* _Task instructions_
Write every entry out again, exactly as given.

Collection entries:
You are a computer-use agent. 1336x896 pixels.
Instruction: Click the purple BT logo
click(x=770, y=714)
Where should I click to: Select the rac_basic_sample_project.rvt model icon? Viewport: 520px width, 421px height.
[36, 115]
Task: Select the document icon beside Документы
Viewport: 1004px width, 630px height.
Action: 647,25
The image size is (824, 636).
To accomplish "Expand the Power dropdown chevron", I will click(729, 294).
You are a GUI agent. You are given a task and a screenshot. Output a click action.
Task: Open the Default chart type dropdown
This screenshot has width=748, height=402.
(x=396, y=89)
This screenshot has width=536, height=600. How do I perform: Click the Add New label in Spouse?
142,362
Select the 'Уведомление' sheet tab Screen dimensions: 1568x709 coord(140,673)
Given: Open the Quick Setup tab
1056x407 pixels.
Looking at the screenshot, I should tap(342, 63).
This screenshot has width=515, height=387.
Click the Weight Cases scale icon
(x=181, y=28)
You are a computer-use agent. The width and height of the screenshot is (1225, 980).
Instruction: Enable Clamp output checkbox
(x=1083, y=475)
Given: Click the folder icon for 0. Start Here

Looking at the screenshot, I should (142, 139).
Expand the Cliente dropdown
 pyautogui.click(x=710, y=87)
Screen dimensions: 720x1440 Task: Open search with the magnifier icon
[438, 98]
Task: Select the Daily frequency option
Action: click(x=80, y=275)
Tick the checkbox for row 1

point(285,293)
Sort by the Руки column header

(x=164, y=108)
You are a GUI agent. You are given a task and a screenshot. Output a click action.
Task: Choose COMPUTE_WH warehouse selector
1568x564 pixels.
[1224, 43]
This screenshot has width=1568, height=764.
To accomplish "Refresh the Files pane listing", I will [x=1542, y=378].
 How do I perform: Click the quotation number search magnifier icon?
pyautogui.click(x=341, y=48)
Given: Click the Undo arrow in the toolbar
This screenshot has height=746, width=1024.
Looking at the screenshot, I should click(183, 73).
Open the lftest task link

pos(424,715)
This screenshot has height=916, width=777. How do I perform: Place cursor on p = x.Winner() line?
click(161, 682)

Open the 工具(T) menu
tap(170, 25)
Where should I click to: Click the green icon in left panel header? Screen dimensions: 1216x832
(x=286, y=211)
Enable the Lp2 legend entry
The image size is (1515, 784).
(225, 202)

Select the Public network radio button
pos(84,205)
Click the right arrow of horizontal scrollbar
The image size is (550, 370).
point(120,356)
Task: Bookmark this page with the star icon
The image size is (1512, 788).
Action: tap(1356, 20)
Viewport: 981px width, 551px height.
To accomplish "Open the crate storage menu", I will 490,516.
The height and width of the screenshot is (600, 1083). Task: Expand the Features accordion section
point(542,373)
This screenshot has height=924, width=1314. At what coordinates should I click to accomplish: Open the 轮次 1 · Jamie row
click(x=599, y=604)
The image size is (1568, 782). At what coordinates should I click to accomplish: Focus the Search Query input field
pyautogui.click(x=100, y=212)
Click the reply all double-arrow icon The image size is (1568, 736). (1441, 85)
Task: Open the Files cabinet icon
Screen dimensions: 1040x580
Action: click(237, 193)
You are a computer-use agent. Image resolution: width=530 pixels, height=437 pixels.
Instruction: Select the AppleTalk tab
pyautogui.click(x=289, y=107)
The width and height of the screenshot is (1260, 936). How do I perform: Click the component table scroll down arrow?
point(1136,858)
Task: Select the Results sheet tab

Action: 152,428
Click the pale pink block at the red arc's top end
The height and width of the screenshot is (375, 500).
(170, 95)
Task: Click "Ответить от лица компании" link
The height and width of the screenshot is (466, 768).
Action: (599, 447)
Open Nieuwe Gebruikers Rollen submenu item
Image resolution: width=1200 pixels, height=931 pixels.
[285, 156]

* _Exercise response_
You are a computer-use agent. 1336x896 pixels.
Instruction: Click the purple BT logo
click(x=770, y=714)
Where should I click to: Select the rac_basic_sample_project.rvt model icon? Viewport: 520px width, 421px height.
[36, 115]
Task: Select the document icon beside Документы
Viewport: 1004px width, 630px height.
Action: 647,25
The image size is (824, 636).
To accomplish "Expand the Power dropdown chevron", I will click(729, 294).
You are a GUI agent. You are given a task and a screenshot. Output a click action.
Task: Open the Default chart type dropdown
This screenshot has width=748, height=402.
(x=396, y=89)
This screenshot has width=536, height=600. How do I perform: Click the Add New label in Spouse?
142,362
Select the 'Уведомление' sheet tab Screen dimensions: 1568x709 coord(140,673)
Given: Open the Quick Setup tab
1056x407 pixels.
Looking at the screenshot, I should tap(342, 63).
This screenshot has width=515, height=387.
Click the Weight Cases scale icon
(x=181, y=28)
You are a computer-use agent. The width and height of the screenshot is (1225, 980).
Instruction: Enable Clamp output checkbox
(x=1083, y=475)
Given: Click the folder icon for 0. Start Here

Looking at the screenshot, I should (142, 139).
Expand the Cliente dropdown
 pyautogui.click(x=710, y=87)
Screen dimensions: 720x1440 Task: Open search with the magnifier icon
[438, 98]
Task: Select the Daily frequency option
Action: click(x=80, y=275)
Tick the checkbox for row 1

point(285,293)
Sort by the Руки column header

(x=164, y=108)
You are a GUI agent. You are given a task and a screenshot. Output a click action.
Task: Choose COMPUTE_WH warehouse selector
1568x564 pixels.
[1224, 43]
This screenshot has width=1568, height=764.
To accomplish "Refresh the Files pane listing", I will [x=1542, y=378].
 How do I perform: Click the quotation number search magnifier icon?
pyautogui.click(x=341, y=48)
Given: Click the Undo arrow in the toolbar
This screenshot has height=746, width=1024.
Looking at the screenshot, I should click(183, 73).
Open the lftest task link

pos(424,715)
This screenshot has height=916, width=777. How do I perform: Place cursor on p = x.Winner() line?
click(161, 682)

Open the 工具(T) menu
tap(170, 25)
Where should I click to: Click the green icon in left panel header? Screen dimensions: 1216x832
(x=286, y=211)
Enable the Lp2 legend entry
The image size is (1515, 784).
(225, 202)

Select the Public network radio button
pos(84,205)
Click the right arrow of horizontal scrollbar
The image size is (550, 370).
point(120,356)
Task: Bookmark this page with the star icon
The image size is (1512, 788).
Action: tap(1356, 20)
Viewport: 981px width, 551px height.
To accomplish "Open the crate storage menu", I will 490,516.
The height and width of the screenshot is (600, 1083). Task: Expand the Features accordion section
point(542,373)
This screenshot has height=924, width=1314. At what coordinates should I click to accomplish: Open the 轮次 1 · Jamie row
click(x=599, y=604)
The image size is (1568, 782). At what coordinates should I click to accomplish: Focus the Search Query input field
pyautogui.click(x=100, y=212)
Click the reply all double-arrow icon The image size is (1568, 736). (1441, 85)
Task: Open the Files cabinet icon
Screen dimensions: 1040x580
Action: click(237, 193)
You are a computer-use agent. Image resolution: width=530 pixels, height=437 pixels.
Instruction: Select the AppleTalk tab
pyautogui.click(x=289, y=107)
The width and height of the screenshot is (1260, 936). How do I perform: Click the component table scroll down arrow?
point(1136,858)
Task: Select the Results sheet tab

Action: 152,428
Click the pale pink block at the red arc's top end
The height and width of the screenshot is (375, 500).
(170, 95)
Task: Click "Ответить от лица компании" link
The height and width of the screenshot is (466, 768).
Action: (599, 447)
Open Nieuwe Gebruikers Rollen submenu item
Image resolution: width=1200 pixels, height=931 pixels.
[285, 156]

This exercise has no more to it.